From Book IV – A Proper Narrative:

Salon

Sometimes when the maples are green with leaf, the wind gentle and not bringing too much heat; and the sky is clear or its cumulus dissolves in the evening air, and the day’s last sparrows go to roost; and the girls are meditative in both body and mind, the boys not too puerile, people of all ages out for a stroll; then well-being is palpable, owing to something other than one’s net worth in any mercenary sense. And sometimes Moonface, her shoulders hunched, walks the crucible of the street, returning from a night spent with some young man or another. I note how lonely her aspect is, how unmet. How useless I am to her in her search for meaning.

Four glasses of wine, and Eggy was lit:

‘Moonface is my first reserve. I’ve asked a girl at the bank to marry me.’ Moonface tossed her head.

Eggy: ‘Well, will you want to improve? Who can marry a woman who doesn’t want to better herself? The rain in Spain—’
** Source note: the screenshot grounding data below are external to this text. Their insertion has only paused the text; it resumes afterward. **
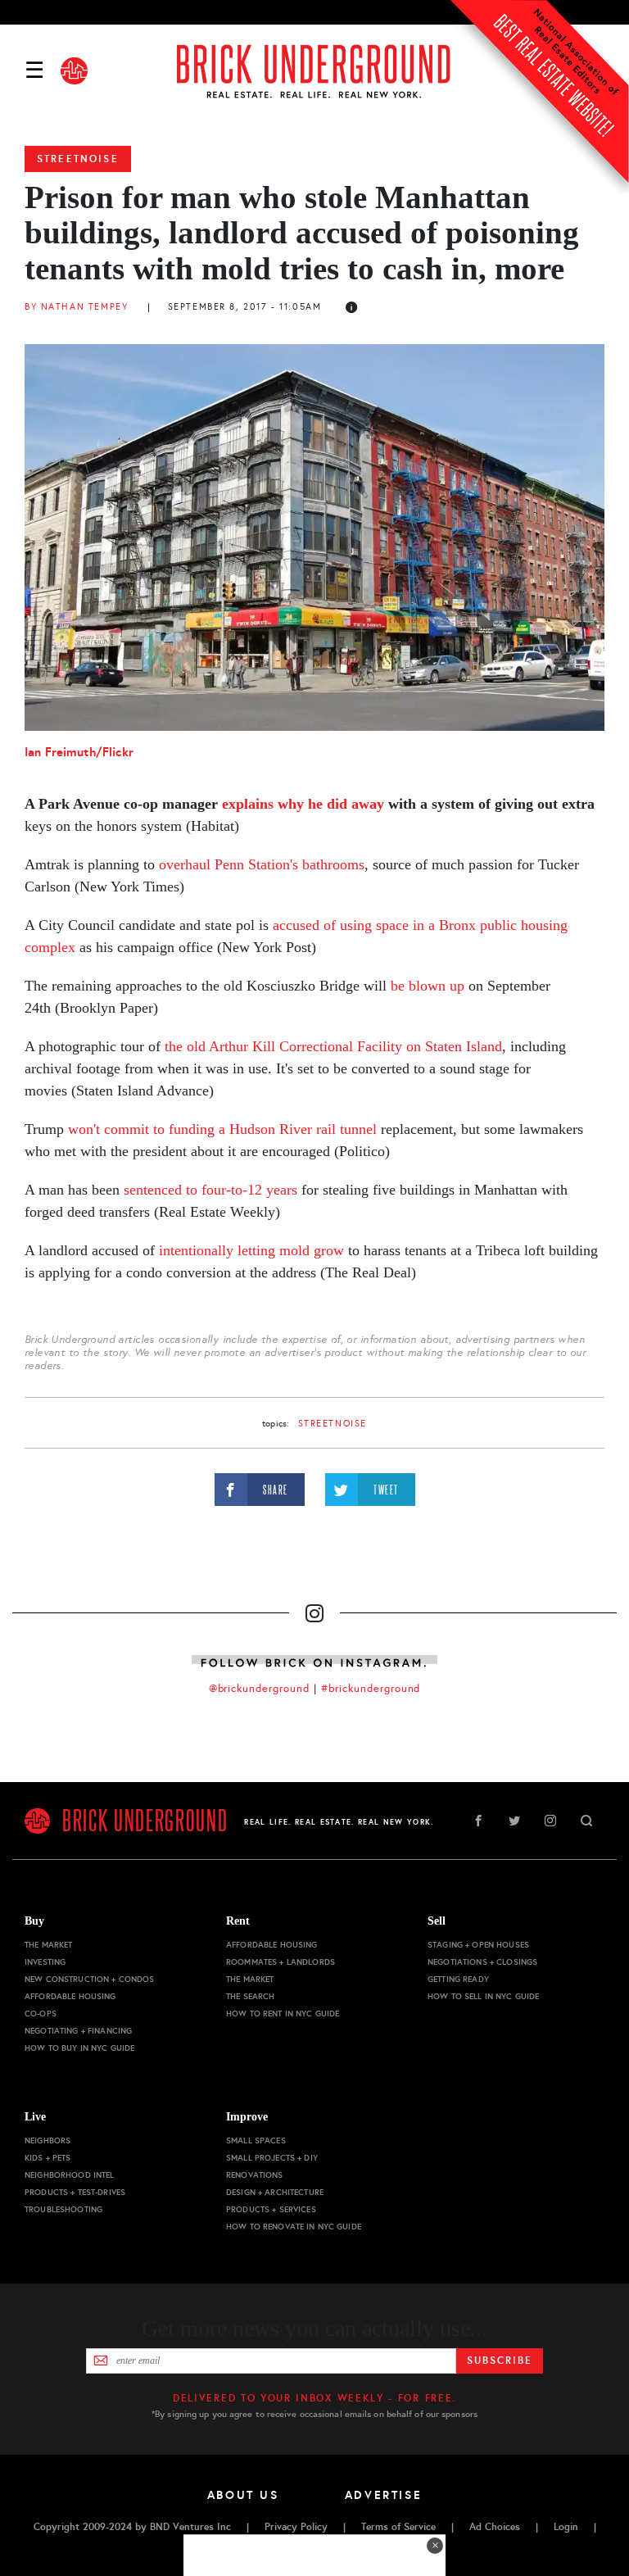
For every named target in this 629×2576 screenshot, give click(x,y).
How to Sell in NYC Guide (483, 1996)
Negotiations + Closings (482, 1962)
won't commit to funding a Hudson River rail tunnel (222, 1129)
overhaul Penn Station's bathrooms (261, 864)
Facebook (478, 1820)
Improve (247, 2117)
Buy (34, 1921)
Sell (437, 1921)
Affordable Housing (70, 1996)
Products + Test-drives (75, 2192)
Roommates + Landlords (280, 1962)
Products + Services (271, 2209)
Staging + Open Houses (478, 1944)
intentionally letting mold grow (251, 1250)
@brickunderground (259, 1688)
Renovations (254, 2175)
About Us (243, 2495)
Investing (45, 1962)
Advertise (384, 2495)
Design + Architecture (275, 2192)
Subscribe (499, 2360)
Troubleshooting (63, 2209)
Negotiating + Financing (78, 2030)
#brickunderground (371, 1688)
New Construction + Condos (90, 1979)
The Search (250, 1996)
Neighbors (47, 2140)
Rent (238, 1921)
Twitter (514, 1820)
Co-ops (41, 2013)
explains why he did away (303, 804)
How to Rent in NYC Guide (282, 2013)
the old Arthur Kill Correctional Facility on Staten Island (333, 1046)
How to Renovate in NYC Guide (293, 2226)
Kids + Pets (48, 2157)
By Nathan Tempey (76, 307)
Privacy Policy (296, 2526)
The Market (48, 1944)
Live (35, 2117)
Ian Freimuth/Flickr (79, 752)
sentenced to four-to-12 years (210, 1189)
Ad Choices (494, 2526)
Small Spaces (256, 2140)
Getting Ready (458, 1979)
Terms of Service (398, 2526)
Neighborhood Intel (70, 2175)
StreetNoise (78, 159)
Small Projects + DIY (272, 2157)
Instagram (550, 1820)
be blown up (427, 985)
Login (566, 2526)
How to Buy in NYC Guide (79, 2048)
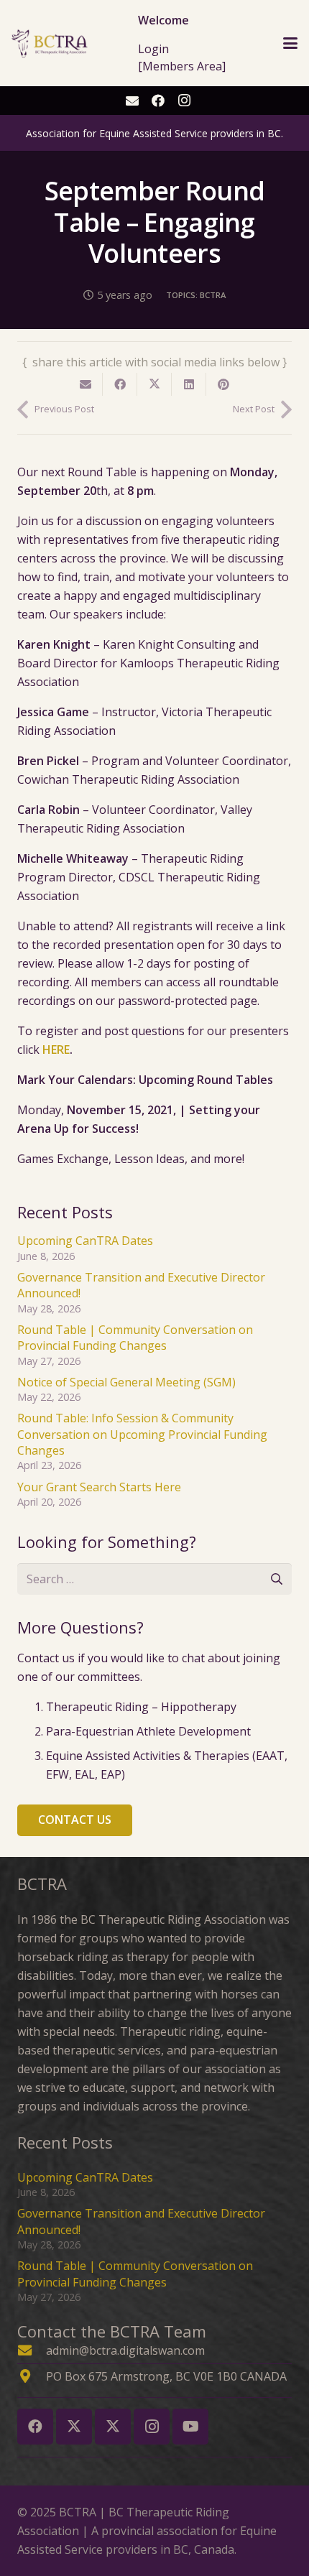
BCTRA (213, 294)
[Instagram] (184, 100)
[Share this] (120, 384)
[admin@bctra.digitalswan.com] (31, 2350)
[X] (74, 2427)
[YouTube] (190, 2427)
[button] (290, 43)
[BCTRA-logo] (50, 43)
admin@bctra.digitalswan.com (125, 2350)
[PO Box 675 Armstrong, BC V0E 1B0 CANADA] (31, 2376)
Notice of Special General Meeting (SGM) (126, 1382)
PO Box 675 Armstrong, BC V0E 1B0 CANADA (166, 2376)
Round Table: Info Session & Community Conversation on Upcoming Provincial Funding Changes (142, 1434)
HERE (56, 1049)
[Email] (132, 100)
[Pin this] (223, 384)
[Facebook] (158, 100)
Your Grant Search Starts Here (99, 1487)
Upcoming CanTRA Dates (85, 1240)
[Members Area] (182, 66)
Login (153, 49)
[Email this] (85, 384)
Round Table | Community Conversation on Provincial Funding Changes (135, 1337)
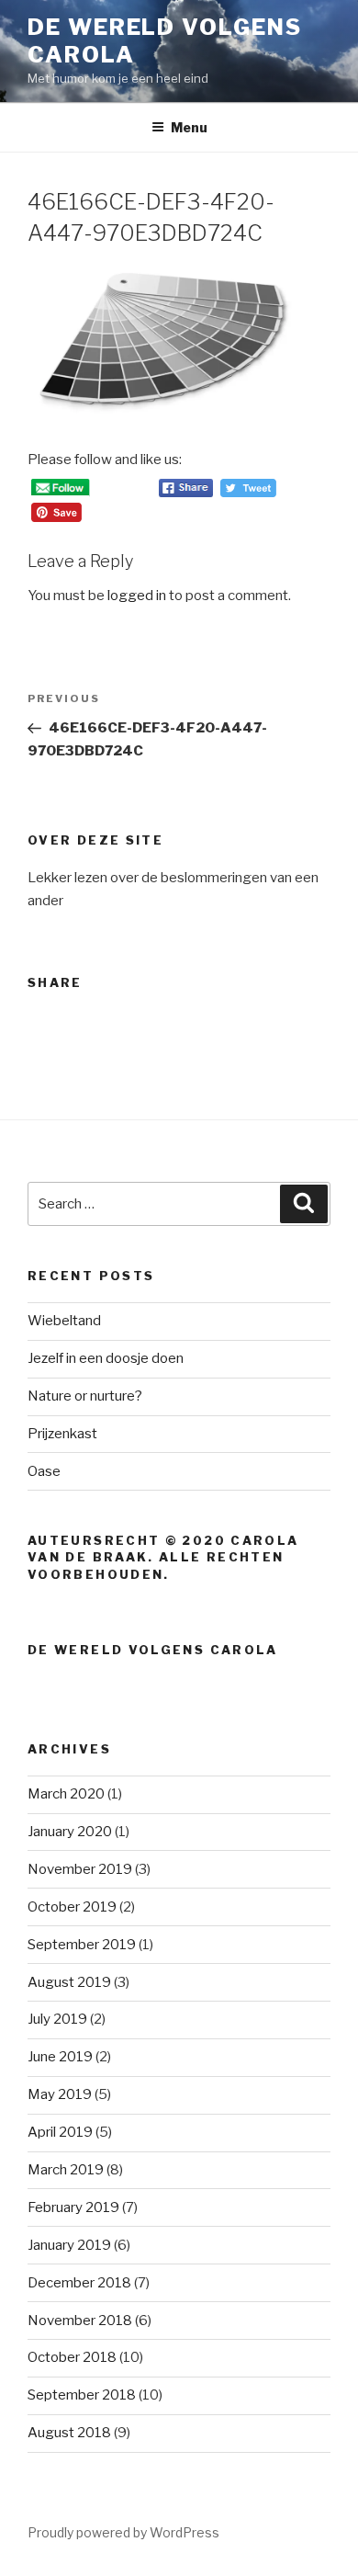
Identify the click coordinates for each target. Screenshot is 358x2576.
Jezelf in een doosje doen (106, 1358)
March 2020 (66, 1794)
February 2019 (73, 2207)
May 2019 (60, 2094)
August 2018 (69, 2432)
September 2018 (82, 2395)
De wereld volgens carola (153, 1649)
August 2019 (69, 1982)
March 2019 (66, 2170)
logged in (136, 595)
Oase (44, 1471)
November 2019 (80, 1869)
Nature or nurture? (85, 1396)
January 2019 (69, 2245)
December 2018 (79, 2283)
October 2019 (72, 1907)
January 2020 (70, 1831)
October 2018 (72, 2357)
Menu (189, 127)
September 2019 (82, 1944)
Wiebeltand (64, 1320)
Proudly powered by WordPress (123, 2532)
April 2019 (60, 2132)
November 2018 (80, 2320)
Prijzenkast (62, 1433)
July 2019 (57, 2019)
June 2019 (60, 2056)
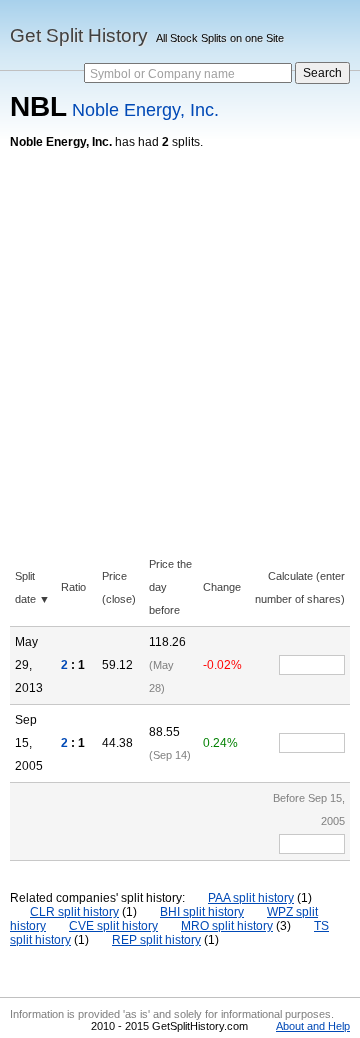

Eleanor R suppressed a giggle; now she had heard it all, Dubois grinning. I leaned back in my chair. At the moment, Andrew Jackson, President the seventh of the United States of America, or some such entity, interested me more than Eggy on his fool’s errand. (That AJ had happily set about annihilating those pesky Red Stick insurgents there where the Tallapoosa bends sharply.) Still, Eggy seemed to know he was indulging himself and yet, he did not much care.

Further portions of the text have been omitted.